- **Objectif a**:
Renvoyez à l'identique les lignes des entrées situées entre celle qui contient « Task: Click the right shift >> key » et celle qui contient « Looking at the », ces deux lignes comprises.

★ ★ ★ ★

En ouvrant la voie au mariage gay, Taiwan rejoint la France, les Pays-Bas, le Canada, l’Irlande, la Suède ou encore l’Espagne sur le banc du progressisme. Pour Chi Chia-wei, activiste pro-LGBTQ, cette victoire apaise les angoisses qui l’assaillent depuis trente ans, date de sa première lutte en faveur du mariage gay. « Il fallait le faire, appuie le militant, car en légalisant le mariage, le Code Civil et la Constitution de Taiwan considèrent enfin les gays comme des êtres humains ». Mais cette politique défendue par la présidente Tsai Ing-wen est loin d’être monnaie courante du côté des pays asiatiques. Union civile, mariage et adoption pour les couples gays sont interdits de l’Indonésie au Cambodge, de la Mongolie à la Chine et de la Thaïlande à l’Inde, comme du côté des deux Corée. Ces pays ne corrigent aucunement les discriminations relatives à l' »orientation sexuelle« …pis, ils la répriment. Et ils ne sont pas les seuls.
Les personnes LGBTQ pénalisées dans 74 états
https://twitter.com/GabinParisot/status/867680370141143040
20 mai 2017. Il a fallut attendre cette date tardive pour que le Liban organise la première Gay Pride du monde arabe. La Beirut Pride fait grincer des dents, là où l’homosexualité, qualifiée d’acte « contre-nature« , fait l’objet d’amendes et d’emprisonnement. Aux alentours, Arabie Saoudite, Afghanistan et Iran pénalisent l’homosexualité en banalisant la peine capitale. Sous couvert de Charia, les châtiments s’étendent de flagellations en lapidations publiques. Dans le monde, on dénombre aujourd’hui pas moins de dix pays où l’homophobie tue encore. Il ne fait pas bon être gay en Egypte – au risque de finir derrière les barreaux pour « incitation à la débauche, débauche et attentat à la pudeur » – ni en Russie, où l’homosexualité s’érige en décadence « sataniste« , corrigée par certaines organisations religieuses à vocation « thérapeutique« .
Cette répression instaurée en système a un nom : l' »homophobie d’état« . Le terme est brandi du côté de Slate Afrique pour désigner la criminalisation de l’homosexualité appliquée dans 38 pays d’Afrique sur 54. En Ouganda, Soudan, Somalie, Nigeria et Mauritanie notamment, la loi condamne à la mort ou à la prison à perpétuité les gays « récidivistes« , menaçant au passage les organisations de défense des homosexuels. Interrogé par 20 Minutes, Renato Sabbadini, directeur exécutif de l’ILGA (Association Internationale des Lesbiennes, Gays, Bi, Trans et Intersexe), rappelle que cet archaïsme est un héritage du colonialisme. Et déplore la régression dernièrement observée en Ouganda et au Nigeria, zones sévèrement gay unfriendly, « où il existait déjà une loi contre les activités sexuelles entre personnes de même sexe [avant que ne furent rajoutées] des peines plus sévères« .

★ ★ ★ ★

- **Objectif b**:
D'après la page, à quelle date le Liban a-t-il organisé la première Gay Pride du monde arabe ?

- **Informations fournies**:

★ ★ ★ ★

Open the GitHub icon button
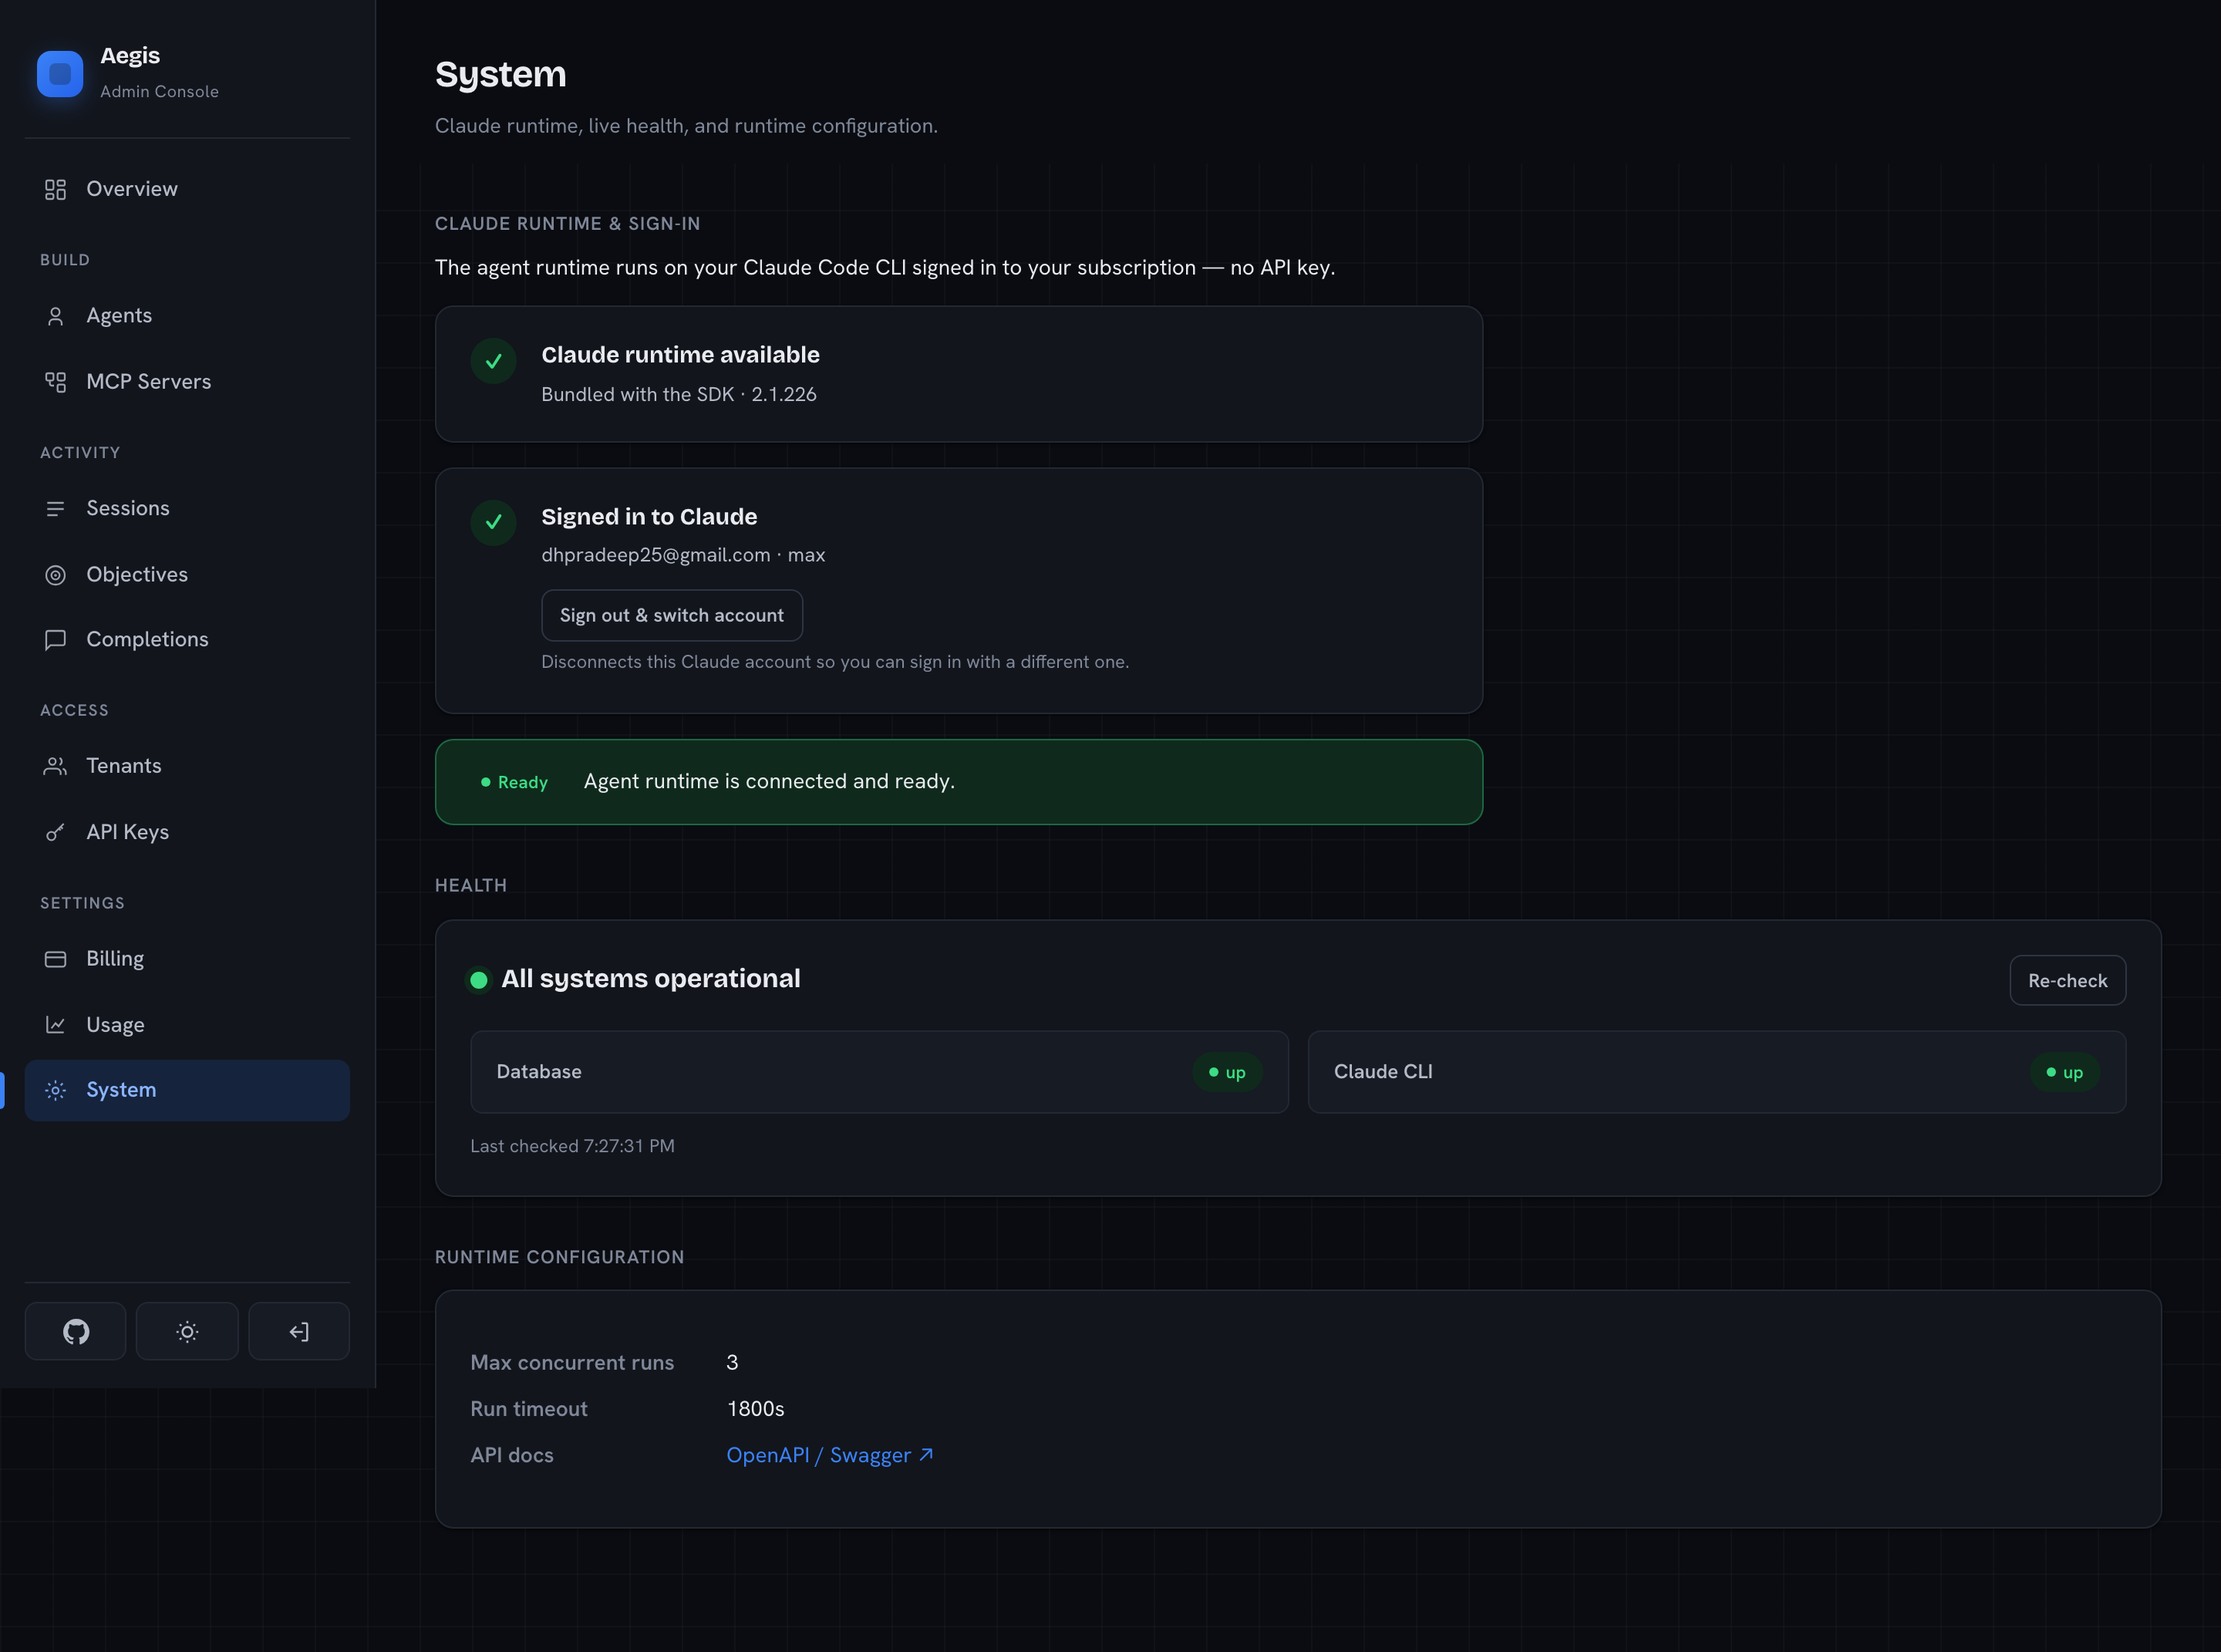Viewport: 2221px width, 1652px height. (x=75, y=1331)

★ ★ ★ ★

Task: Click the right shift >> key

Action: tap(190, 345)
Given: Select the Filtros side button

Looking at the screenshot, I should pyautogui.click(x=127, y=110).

★ ★ ★ ★

- **Réponse rédigée a**:
Task: Click the right shift >> key

Action: tap(190, 345)
Given: Select the Filtros side button

Looking at the screenshot, I should pyautogui.click(x=127, y=110).

- **Réponse rédigée b**:
Le 20 mai 2017.